_Action item:_
If a line of the data below contains the string "computer", copy it into your answer.

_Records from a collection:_

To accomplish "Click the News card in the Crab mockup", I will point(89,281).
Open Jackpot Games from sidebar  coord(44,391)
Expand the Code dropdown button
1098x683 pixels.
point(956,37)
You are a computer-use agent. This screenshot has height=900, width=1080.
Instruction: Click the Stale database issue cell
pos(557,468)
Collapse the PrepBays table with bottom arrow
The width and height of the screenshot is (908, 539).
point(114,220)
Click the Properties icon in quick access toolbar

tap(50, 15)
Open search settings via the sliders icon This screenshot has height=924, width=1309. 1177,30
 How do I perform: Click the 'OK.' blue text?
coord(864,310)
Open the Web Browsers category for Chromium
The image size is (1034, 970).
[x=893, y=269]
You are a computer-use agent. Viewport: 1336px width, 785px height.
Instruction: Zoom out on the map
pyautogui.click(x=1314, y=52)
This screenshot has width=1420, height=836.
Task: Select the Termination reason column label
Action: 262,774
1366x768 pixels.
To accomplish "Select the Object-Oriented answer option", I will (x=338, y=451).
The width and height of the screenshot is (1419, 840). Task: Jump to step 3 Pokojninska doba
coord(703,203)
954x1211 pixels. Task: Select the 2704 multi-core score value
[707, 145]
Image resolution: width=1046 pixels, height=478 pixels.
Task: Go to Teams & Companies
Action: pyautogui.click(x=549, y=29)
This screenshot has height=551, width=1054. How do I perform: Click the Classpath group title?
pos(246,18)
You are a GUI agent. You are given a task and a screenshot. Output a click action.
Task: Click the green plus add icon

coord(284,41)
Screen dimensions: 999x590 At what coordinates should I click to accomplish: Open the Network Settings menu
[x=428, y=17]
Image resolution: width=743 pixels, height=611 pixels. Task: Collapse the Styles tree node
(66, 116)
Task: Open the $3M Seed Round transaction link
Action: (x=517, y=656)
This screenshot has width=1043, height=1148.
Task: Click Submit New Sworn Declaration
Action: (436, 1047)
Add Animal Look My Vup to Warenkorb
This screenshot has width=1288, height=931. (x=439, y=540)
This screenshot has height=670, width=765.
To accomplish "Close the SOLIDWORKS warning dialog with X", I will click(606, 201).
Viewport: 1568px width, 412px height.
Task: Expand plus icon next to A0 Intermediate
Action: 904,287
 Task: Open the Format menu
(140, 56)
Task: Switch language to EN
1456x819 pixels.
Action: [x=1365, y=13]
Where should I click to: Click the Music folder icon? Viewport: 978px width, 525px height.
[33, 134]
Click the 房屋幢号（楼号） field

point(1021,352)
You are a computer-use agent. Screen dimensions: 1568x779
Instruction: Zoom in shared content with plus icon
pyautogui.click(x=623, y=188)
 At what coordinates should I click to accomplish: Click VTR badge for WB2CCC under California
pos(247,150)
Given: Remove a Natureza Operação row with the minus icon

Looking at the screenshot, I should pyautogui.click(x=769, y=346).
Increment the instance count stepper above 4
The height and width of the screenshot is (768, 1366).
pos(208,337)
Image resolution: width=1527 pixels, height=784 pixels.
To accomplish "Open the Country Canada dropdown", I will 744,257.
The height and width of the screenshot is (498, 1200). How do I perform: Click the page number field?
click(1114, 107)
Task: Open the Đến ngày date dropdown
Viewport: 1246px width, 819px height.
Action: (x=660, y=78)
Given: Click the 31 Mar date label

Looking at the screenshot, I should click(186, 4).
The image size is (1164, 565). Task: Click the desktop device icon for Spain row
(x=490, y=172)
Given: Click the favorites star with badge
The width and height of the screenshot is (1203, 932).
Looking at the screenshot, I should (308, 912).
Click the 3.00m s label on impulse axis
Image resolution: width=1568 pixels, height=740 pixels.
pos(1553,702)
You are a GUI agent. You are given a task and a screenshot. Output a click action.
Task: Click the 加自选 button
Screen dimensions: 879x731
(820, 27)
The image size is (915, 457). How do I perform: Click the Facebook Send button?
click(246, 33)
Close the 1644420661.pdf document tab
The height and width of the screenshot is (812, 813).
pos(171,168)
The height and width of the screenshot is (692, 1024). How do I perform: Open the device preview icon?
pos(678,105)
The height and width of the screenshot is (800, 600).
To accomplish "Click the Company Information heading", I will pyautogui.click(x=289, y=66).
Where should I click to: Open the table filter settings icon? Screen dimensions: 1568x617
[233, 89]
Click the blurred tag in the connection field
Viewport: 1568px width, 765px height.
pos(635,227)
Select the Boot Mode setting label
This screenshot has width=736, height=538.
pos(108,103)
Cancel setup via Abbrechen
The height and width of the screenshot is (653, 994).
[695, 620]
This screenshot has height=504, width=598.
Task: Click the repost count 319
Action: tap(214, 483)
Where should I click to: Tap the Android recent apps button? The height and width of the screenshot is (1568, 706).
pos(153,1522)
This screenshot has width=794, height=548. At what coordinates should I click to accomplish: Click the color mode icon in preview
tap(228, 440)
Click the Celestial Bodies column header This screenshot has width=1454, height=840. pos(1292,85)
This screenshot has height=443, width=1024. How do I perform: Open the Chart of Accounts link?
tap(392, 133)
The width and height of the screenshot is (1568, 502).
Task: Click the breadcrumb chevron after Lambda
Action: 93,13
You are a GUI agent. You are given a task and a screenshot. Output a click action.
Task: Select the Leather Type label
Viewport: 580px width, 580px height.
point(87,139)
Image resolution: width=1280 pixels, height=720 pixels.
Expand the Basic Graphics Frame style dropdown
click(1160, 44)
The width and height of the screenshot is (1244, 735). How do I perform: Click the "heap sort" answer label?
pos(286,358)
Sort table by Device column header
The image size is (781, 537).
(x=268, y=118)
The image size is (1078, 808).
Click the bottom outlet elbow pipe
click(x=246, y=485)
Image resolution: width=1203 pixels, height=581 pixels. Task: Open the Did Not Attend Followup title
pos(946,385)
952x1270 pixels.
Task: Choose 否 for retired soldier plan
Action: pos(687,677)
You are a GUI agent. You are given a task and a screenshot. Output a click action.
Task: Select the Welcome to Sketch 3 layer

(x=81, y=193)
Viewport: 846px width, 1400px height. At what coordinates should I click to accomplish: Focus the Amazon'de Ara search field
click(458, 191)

_Task answer:_
You are a computer-use agent. This screenshot has height=900, width=1080.
You are a computer-use agent. Viewport: 1336px width, 785px height.
You are a computer-use agent. Screen dimensions: 1568x779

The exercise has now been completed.